6. People From Cape Cod Live For The Offseason
Most people think of Cape Cod as a summer spot, but people who live there year round treasure the fall, when the tourists have left, the people who summer there have gone back to where they spring, fall and winter, and places that were formerly booming tourists spots go back to looking something more like quaint New England towns they were meant to be.
Plus, it’s still nice enough out to hang on the beach, and around November and December, New England foliage is at its finest. Oh yeah, and the traffic ceases to be a complete nightmare.
7. People From Cape Cod Resent Being Viewed As Nothing More Than A Tourist Spot
Hey tourists, take it easy on the dunes. They’re eroding!

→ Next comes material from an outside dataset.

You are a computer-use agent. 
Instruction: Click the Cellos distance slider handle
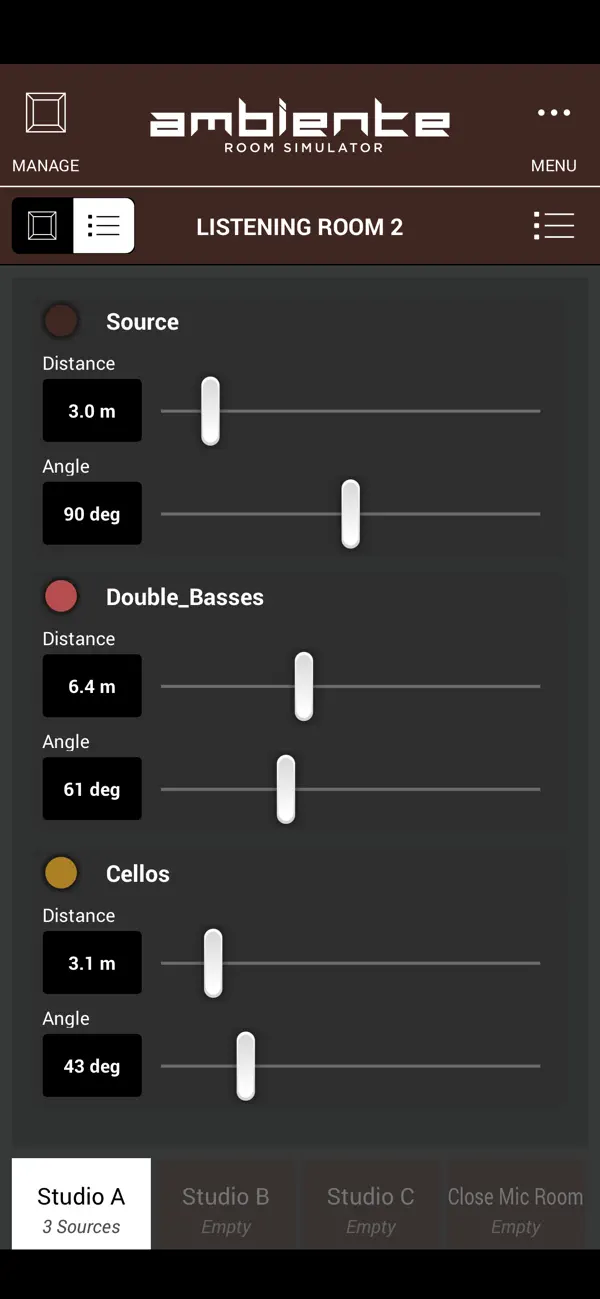212,962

You do know that there are people who exist here before and after you’ve come, swam on the beach, eaten your clams and left, right?
Many Cape Coders are in business of being hospitable—quite literally—but it doesn’t stop them from occasionally cursing visitors for congesting their towns, clogging their roads and blocking them from getting beach parking spots. Although, it’s usually behind your back or in their own heads. For the most part, they’ll be super friendly to your face.
8. People From Cape Cod Are In Their Own Little World
Since getting onto and off of the Cape requires taking the Bourne or the Sagamore, which can be a pretty big hassle, Cape Codders can’t help but feeling occasionally stuck on their side of the bridge, in a world where sandals are acceptable nearly year round and almost everything closes at 10 p.m. or earlier.
Since people from the Cape generally like living there, they mostly don’t mind. But growing up, they can’t help wondering, just a bit, what “off-Cape” life is like. This is doubly true if they’re from Martha’s Vineyard or Nantucket.
9. People From Cape Cod Have Sailors’ Mouths (Even If They’ve Never Stepped Foot On A Boat)
No, we don’t mean swearing. If you’re from the Cape, there’s a decent chance you’ve spent a significant amount of time on a boat—in Chatham, for instance, there are an astounding 4,158 boats for every 10,000 residents. This means folks from the Cape tend to be more familiar than an average person with, for instance, just how fast a knot actually is. Speaking of knots, they might actually know how and when to tie a bowline or a hitch.
But even if they haven’t spent a single second at sea, Cape Codders are still bound to know some sailor speak, considering so many things around the Cape, including streets (Bowline Ln, Larboard Ln) golf courses (Starboard), and hotels (Mainstay Motor Inn) bear nautical names.
10. People From Cape Cod Are Ice Cream Snobs
They say that even bad ice cream is still good, but lesser, mass-produced, subpar ice cream doesn’t cut it for Cape Codders, who have grown up spoiled by a feasting on gourmet ice cream concoctions from some of the best craft creameries in the country.
From Sundae School to Cape Cod Creamery to Four Seas Ice Cream to The Ice Cream Smuggler, on the Cape you’ll find more next-level ice cream experiences packed into a few miles than you can find in most states, which is good, because Cape Codders won’t settle for anything less.